AIM OF THE TASK: Take each line below that has "agent" and copy it.

EXTRACTED DATA:
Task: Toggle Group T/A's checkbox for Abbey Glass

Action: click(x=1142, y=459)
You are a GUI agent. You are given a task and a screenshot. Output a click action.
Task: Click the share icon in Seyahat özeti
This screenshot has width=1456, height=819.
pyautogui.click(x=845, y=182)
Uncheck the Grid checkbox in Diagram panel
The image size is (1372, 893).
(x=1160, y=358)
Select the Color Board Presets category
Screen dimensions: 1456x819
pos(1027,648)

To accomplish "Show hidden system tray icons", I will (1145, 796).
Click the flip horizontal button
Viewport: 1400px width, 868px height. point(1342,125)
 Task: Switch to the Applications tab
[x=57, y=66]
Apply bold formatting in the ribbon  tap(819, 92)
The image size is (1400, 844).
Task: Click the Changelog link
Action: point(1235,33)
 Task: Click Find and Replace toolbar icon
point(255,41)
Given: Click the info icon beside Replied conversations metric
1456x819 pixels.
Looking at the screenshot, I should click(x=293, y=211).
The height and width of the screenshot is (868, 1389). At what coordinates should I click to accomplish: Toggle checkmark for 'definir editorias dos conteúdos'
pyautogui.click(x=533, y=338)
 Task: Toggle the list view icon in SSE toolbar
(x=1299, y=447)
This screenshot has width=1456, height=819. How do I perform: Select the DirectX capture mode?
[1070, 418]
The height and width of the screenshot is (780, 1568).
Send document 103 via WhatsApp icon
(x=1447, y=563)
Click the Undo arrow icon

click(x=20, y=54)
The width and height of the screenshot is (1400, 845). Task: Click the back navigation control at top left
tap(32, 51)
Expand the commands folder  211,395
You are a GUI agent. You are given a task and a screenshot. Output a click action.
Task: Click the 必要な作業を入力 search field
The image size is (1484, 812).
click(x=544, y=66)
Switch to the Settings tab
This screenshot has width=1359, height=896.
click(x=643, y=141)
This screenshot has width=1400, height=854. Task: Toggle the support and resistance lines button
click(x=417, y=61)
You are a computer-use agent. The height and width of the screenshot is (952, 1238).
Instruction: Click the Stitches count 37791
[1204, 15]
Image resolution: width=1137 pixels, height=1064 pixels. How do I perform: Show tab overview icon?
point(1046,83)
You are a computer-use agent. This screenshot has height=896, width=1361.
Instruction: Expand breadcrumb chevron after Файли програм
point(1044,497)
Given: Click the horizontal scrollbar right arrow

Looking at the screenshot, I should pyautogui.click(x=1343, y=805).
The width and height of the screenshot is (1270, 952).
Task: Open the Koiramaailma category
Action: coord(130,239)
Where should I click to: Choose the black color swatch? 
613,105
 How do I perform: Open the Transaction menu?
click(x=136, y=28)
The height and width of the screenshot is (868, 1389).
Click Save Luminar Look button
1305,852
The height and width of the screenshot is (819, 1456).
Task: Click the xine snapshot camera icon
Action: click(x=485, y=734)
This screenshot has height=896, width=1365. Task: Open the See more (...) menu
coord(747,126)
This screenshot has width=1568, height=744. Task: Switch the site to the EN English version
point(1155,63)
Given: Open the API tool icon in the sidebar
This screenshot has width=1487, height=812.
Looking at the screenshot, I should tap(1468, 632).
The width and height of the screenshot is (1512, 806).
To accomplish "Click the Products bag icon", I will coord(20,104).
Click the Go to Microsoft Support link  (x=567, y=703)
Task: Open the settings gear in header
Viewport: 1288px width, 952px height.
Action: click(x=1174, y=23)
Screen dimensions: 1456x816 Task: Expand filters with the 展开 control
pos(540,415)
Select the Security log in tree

SOLUTION TO THE EXERCISE:
You are a GUI agent. You are given a task and a screenshot. Output a click action.
You are a GUI agent. You are given a task and a screenshot. Output a click action.
You are a computer-use agent. The height and width of the screenshot is (952, 1238).
You are a computer-use agent. This screenshot has height=896, width=1361.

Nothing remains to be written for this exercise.